Output: METADECODER.1.FASTA, METADECODER.2.FASTA, ...

metadecoder cluster -f ASSEMBLY.FASTA -c METADECODER.COVERAGE -s METADECODER.SEED -o METADECODER

Since v1.0.17, MetaDecoder can load multiple coverage files for clustering.

metadecoder cluster -f ASSEMBLY.FASTA -c *.METADECODER.COVERAGE -s METADECODER.SEED -o METADECODER

A simple example to use MetaDecoder is available in MetaDecoder/example/

Change logs

  • 1.0.3 (20211008): Initial version.

  • 1.0.4 (20211029): Optimize the calculation of distance of pairwise kmer frequency.

  • 1.0.5 (20211105): Optimize the counting process of kmers.

  • 1.0.6 (20211207): Added an option (--no_clusters) to output only sequence IDs and the corresponding cluster IDs instead of sequences.

  • 1.0.7 (20220206): Minor bugs fixed.

  • 1.0.8 (20220315): Minor bugs fixed.

  • 1.0.9 (20220508): Fix a bug that causes abnormal coverage when the "--mapq" parameter is set to 0.

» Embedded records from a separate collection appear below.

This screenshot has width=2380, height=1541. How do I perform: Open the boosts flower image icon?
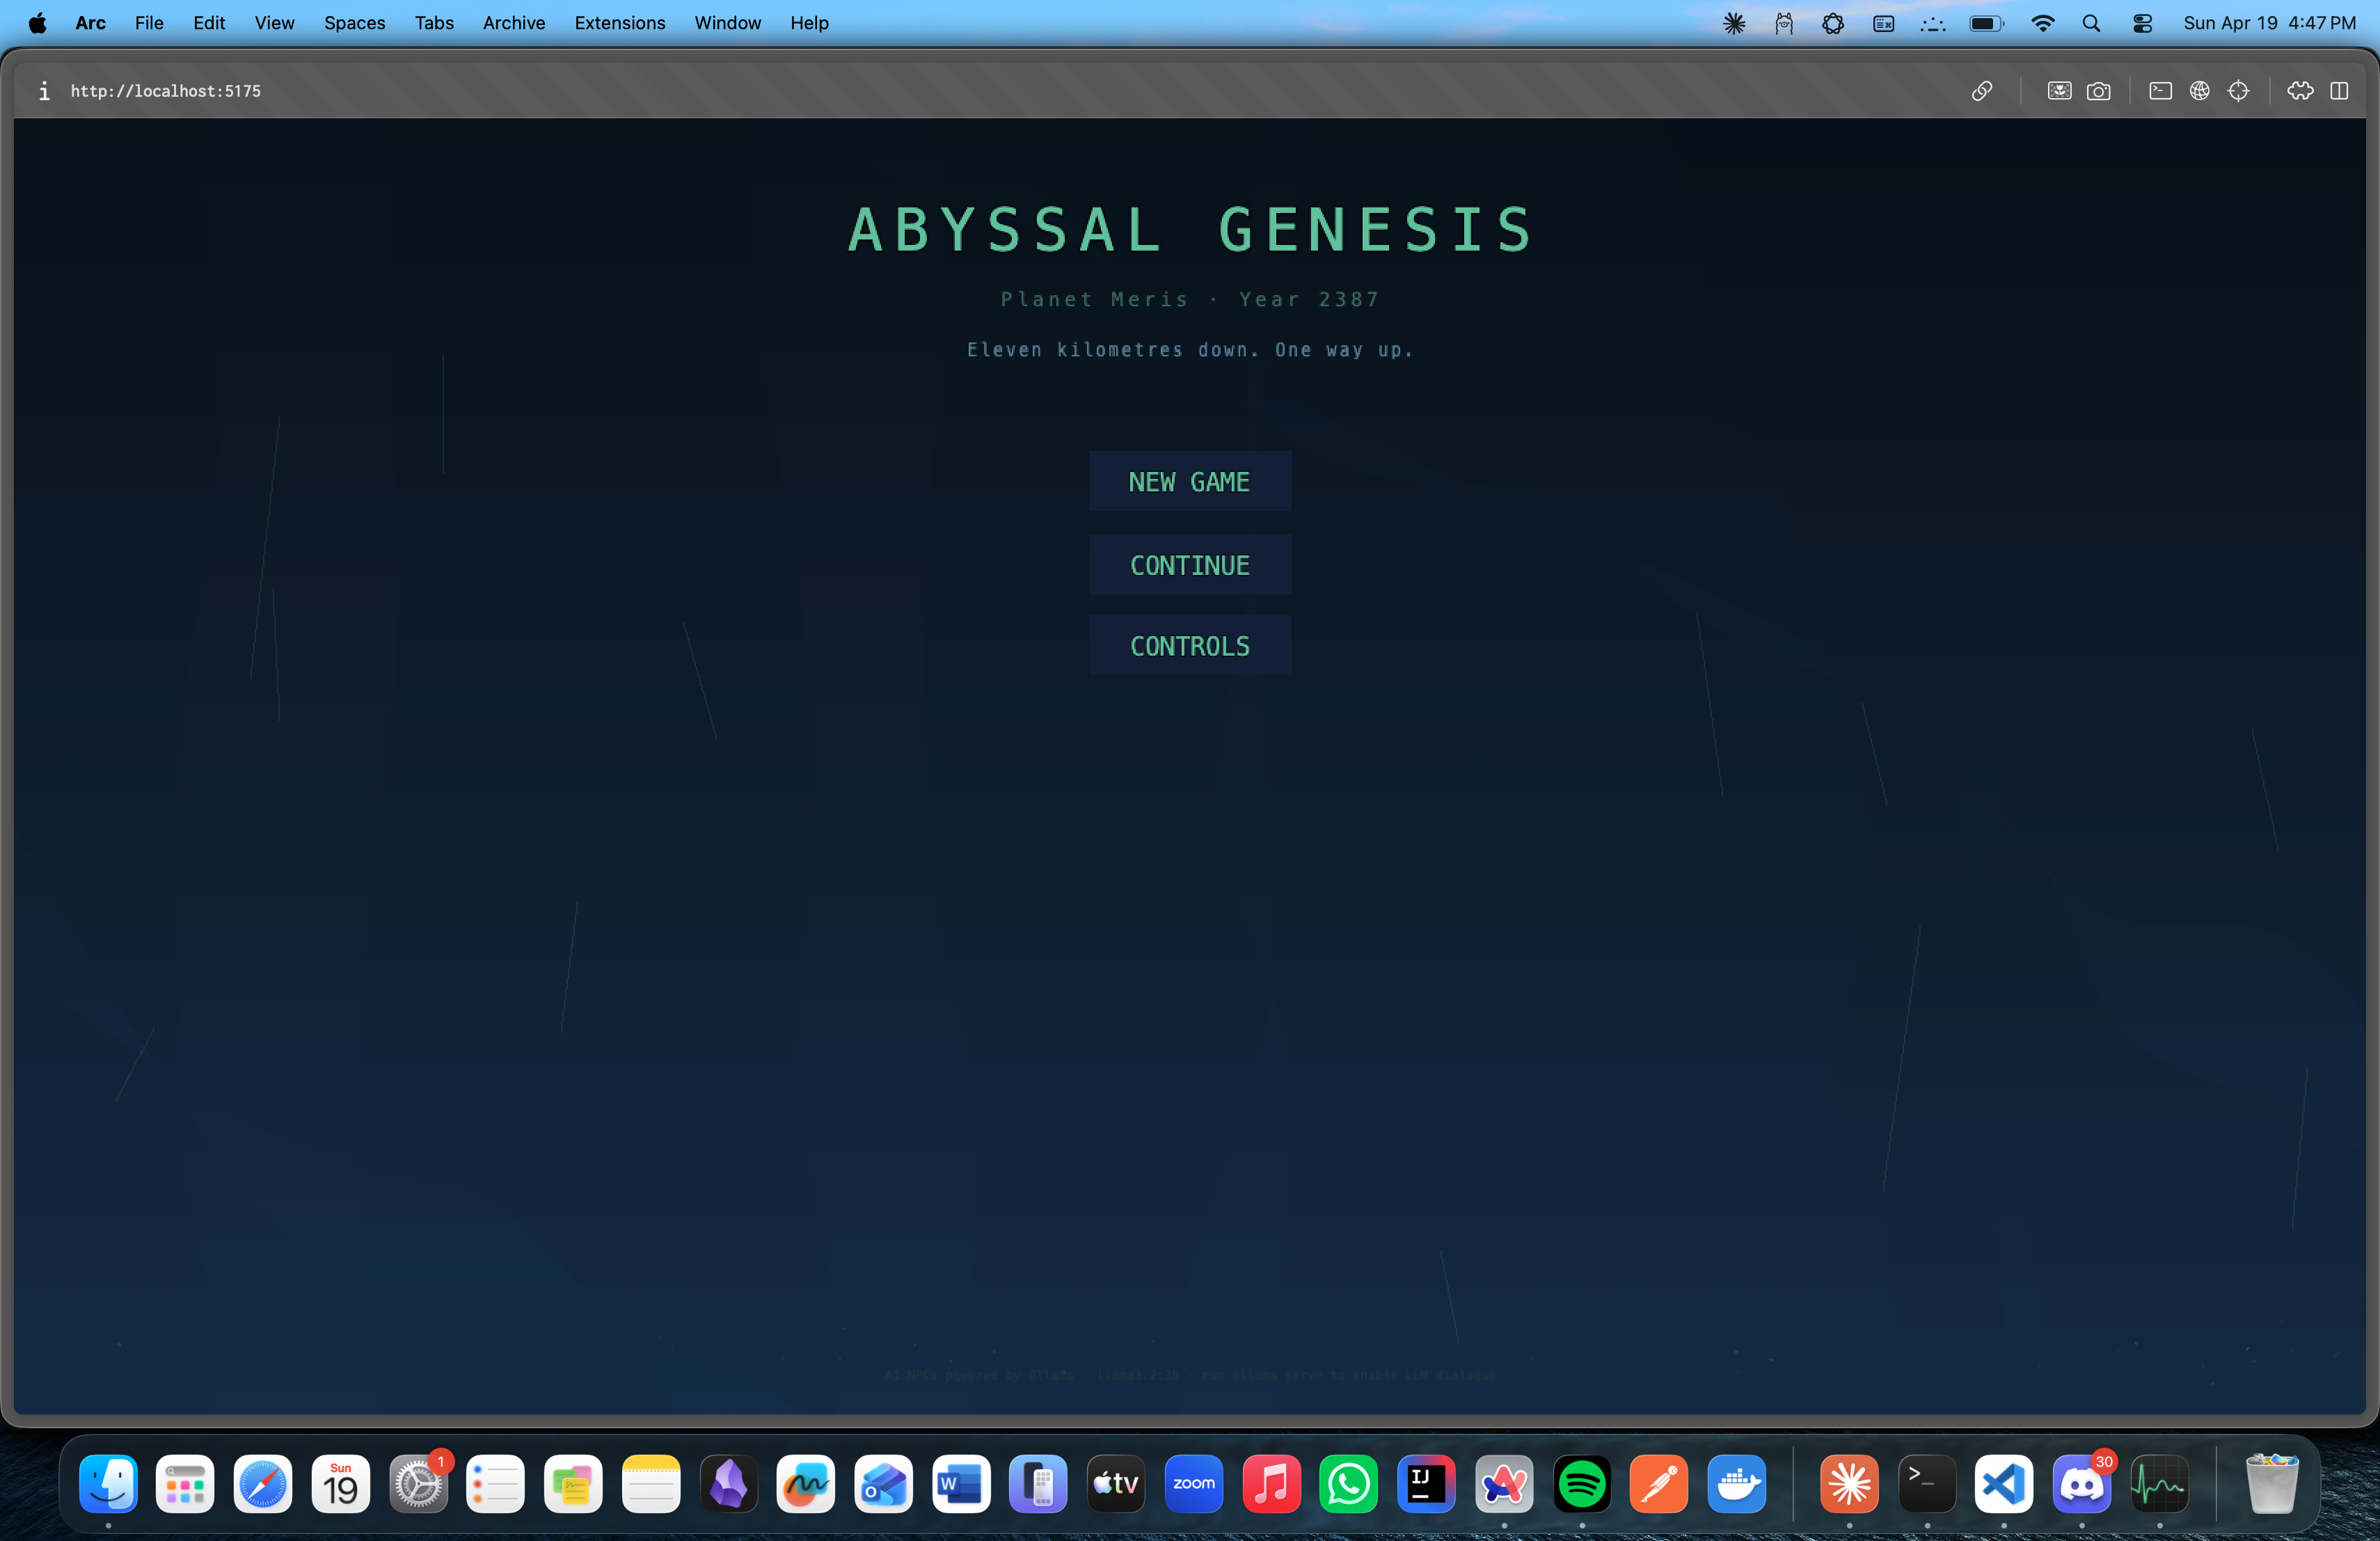point(2059,91)

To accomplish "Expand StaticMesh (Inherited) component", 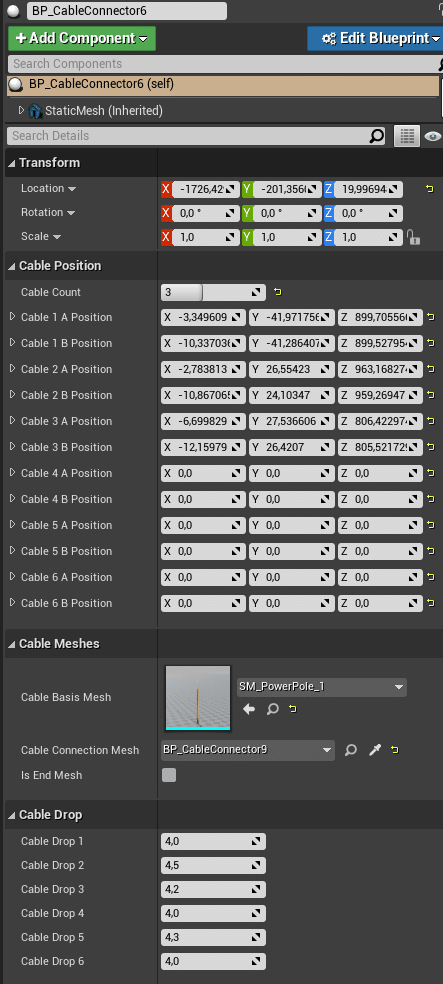I will pos(21,110).
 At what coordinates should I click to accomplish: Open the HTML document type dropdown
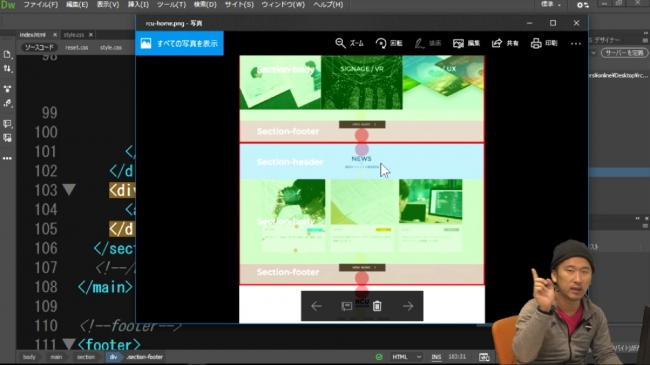click(x=407, y=357)
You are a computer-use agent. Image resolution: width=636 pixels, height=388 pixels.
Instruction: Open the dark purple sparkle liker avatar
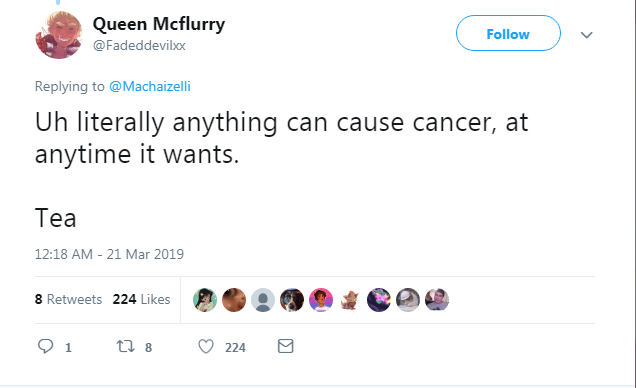pos(379,300)
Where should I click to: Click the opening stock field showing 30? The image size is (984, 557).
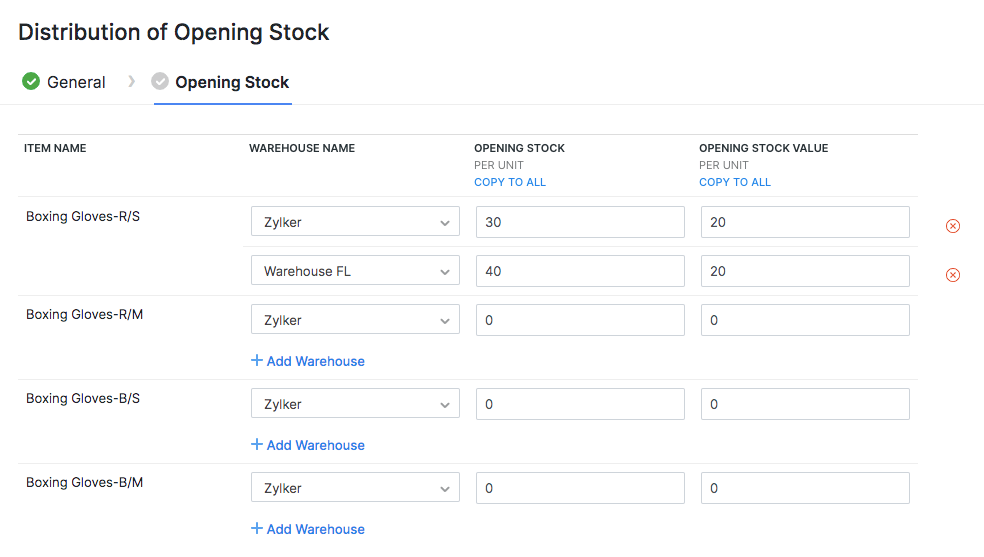point(580,222)
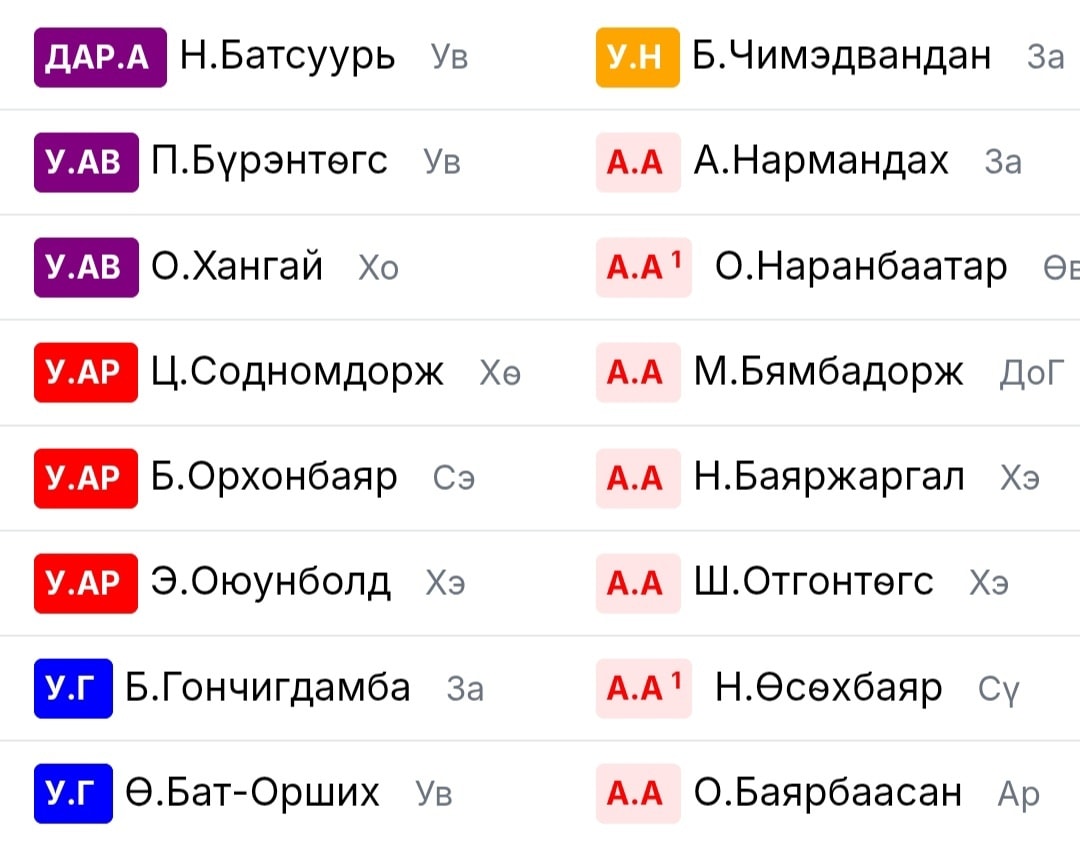
Task: Click red У.АР badge beside Ц.Содномдорж
Action: [x=86, y=372]
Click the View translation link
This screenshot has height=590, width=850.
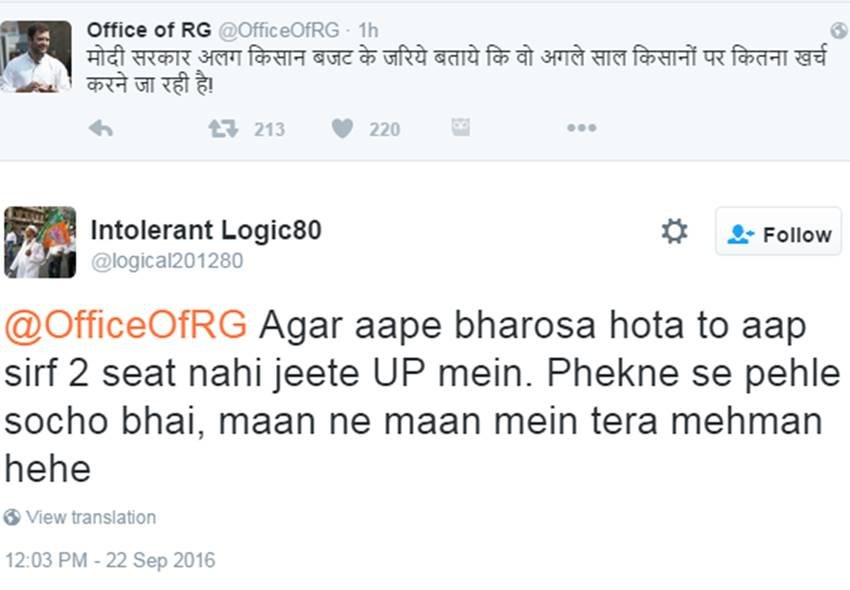click(x=91, y=517)
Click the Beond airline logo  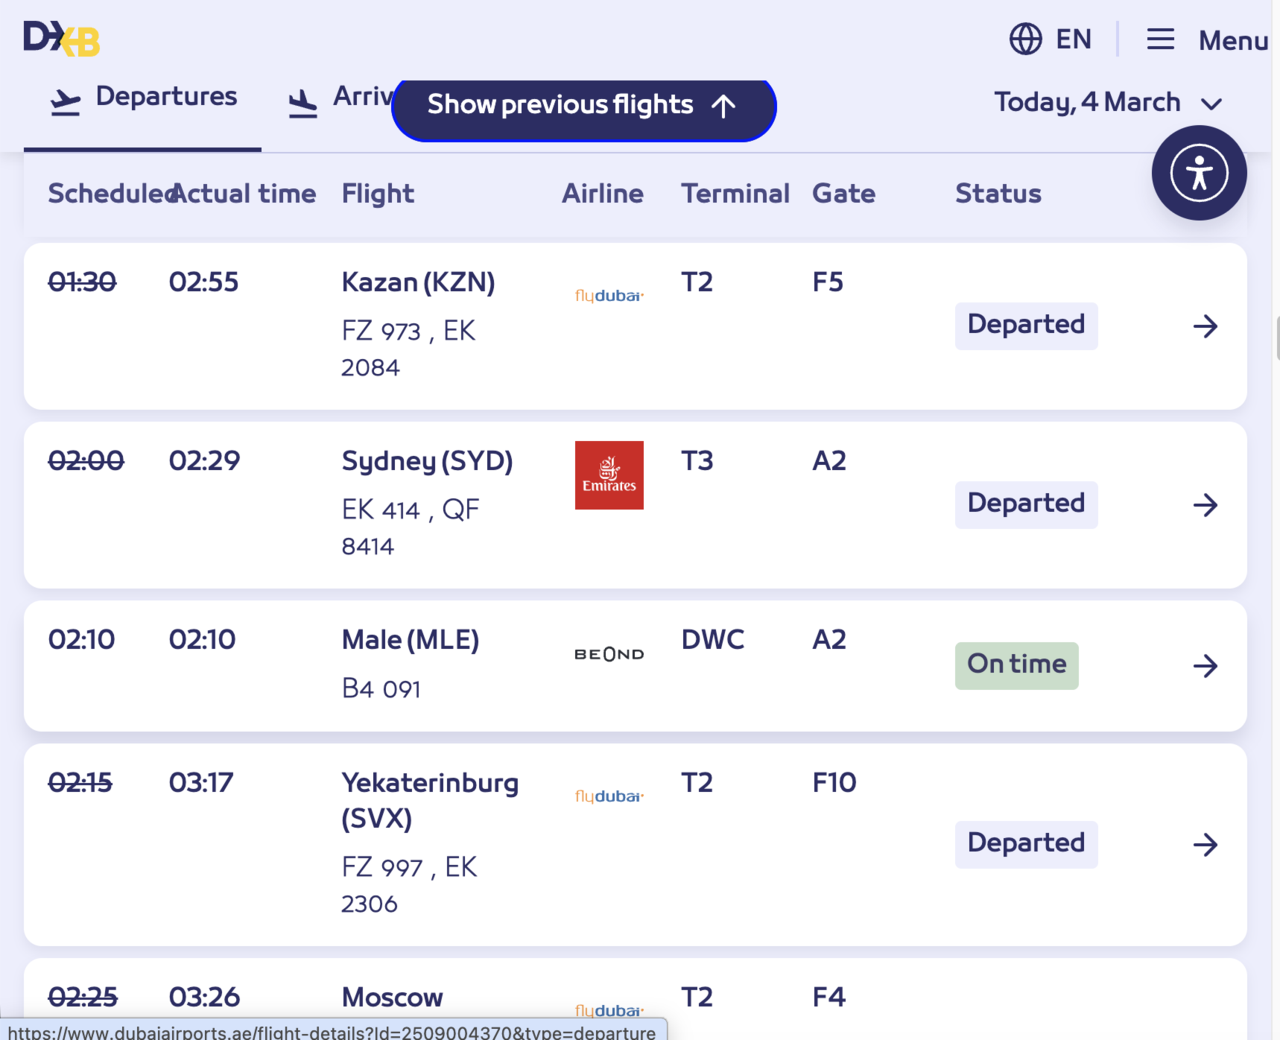coord(609,654)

  • 1.0.10 (20220514): Minor bugs fixed.

  • 1.0.11 (20220518): Minor bugs fixed.

  • 1.0.12 (20220708): Minor bugs fixed.

  • 1.0.13 (20220712): Minor bugs fixed.

  • 1.0.14 (20220914): Minor bugs fixed.

  • 1.0.15 (20221103): Minor bugs fixed.

  • 1.0.16 (20221117): Minor bugs fixed.

  • 1.0.17 (20230418): Multiple coverage files for clustering.

  • 1.0.18 (20230816): Support gz formatted assemblies.

  • 1.0.19 (20240125): Clusters will not participate in the calculation of the average of kmer distance if it contains more than 50,000 sequences.

References

  • Mina Rho, Haixu Tang, and Yuzhen Ye. FragGeneScan: Predicting Genes in Short and Error-prone Reads. Nucl. Acids Res., 2010 doi: 10.1093/nar/gkq747.

  • nhmmer: DNA Homology Search With Profile HMMs. T. J. Wheeler, S. R. Eddy. Bioinformatics, 29:2487-2489, 2013.